17. A method of making a host cell expressing a chimeric antigen receptor (CAR), the method comprising transducing a T cell or NK cell with the vector of claim 13.

18. A method of producing a chimeric antigen receptor (CAR)-T cell or a chimeric antigen receptor (CAR)-NK cell, the method comprising culturing T cells or NK cells comprising the isolated polynucleotide comprising a nucleic acid encoding a chimeric antigen receptor (CAR) of claim 1 under conditions to produce the CAR-T cell or CAR-NK cell and recovering the CAR-T cell or CAR-NK cell.

19-20. (canceled)

21. A method of generating a cell comprising a chimeric antigen receptor (CAR), the method comprising contacting a cell with the isolated polynucleotide comprising a nucleic acid encoding a chimeric antigen receptor (CAR) of claim 1, wherein the isolated polynucleotide is an in vitro transcribed RNA or synthetic RNA.

22. A method of treating cancer or an inflammatory disease in a subject in need thereof, the method comprising administering to the subject the host cell of claim 14.

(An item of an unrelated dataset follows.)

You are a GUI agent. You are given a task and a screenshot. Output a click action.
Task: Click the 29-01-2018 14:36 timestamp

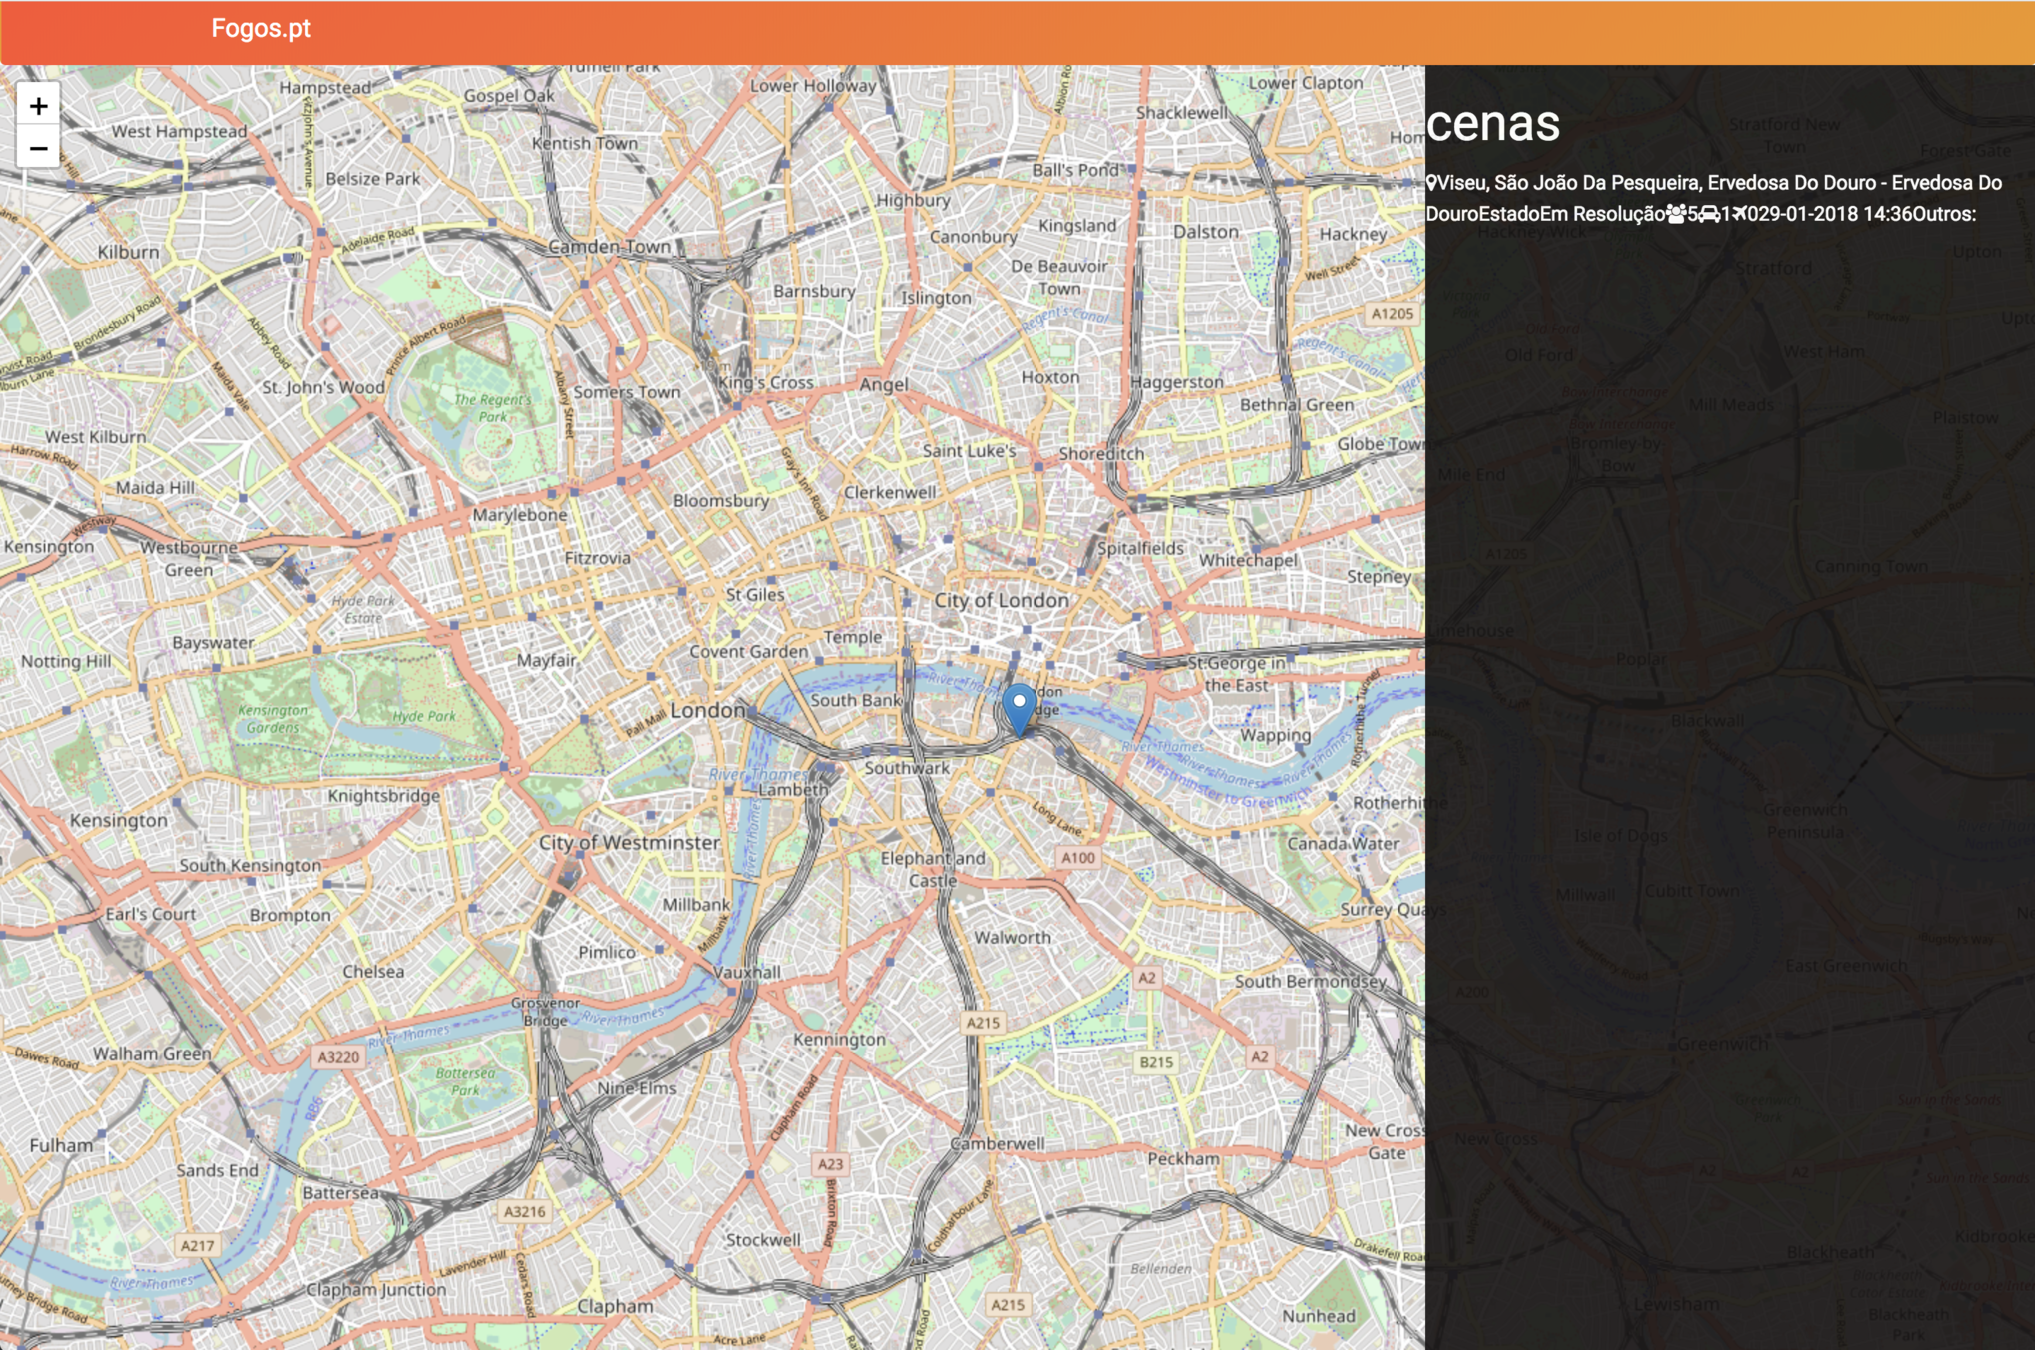coord(1834,214)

23. The method of claim 22, wherein the cancer is selected from a lung cancer, a gastric cancer, an esophageal cancer, a bile duct cancer, a cholangiocarcinoma, a colon cancer, a hepatocellular carcinoma, a renal cell carcinoma, a bladder urothelial carcinoma, a metastatic melanoma, a breast cancer, an ovarian cancer, a cervical cancer, a head and neck cancer, a pancreatic cancer, a glioma, a glioblastoma, and other solid tumors, and a non-Hodgkin's lymphoma (NHL), an acute lymphocytic leukemia (ALL), a chronic lymphocytic leukemia (CLL), a chronic myelogenous leukemia (CIVIL), a multiple myeloma (MM), an acute myeloid leukemia (AML), and other liquid tumors.

24. (canceled)

25. The method of claim 22, further comprising administering to the subject in need thereof an agent that increases the efficacy of a cell expressing a CAR, an agent that ameliorates one or more side effects associated with administration of a cell expressing a CAR molecule, or an agent that treats the disease associated with Claudin 18.2.

26-27. (canceled)

28. The isolated polynucleotide of claim 1, wherein the CLDN18.2 is human CLDN18.2.

29. The host cell of claim 15, wherein the T cell or NK cell is a human T cell or human NK cell.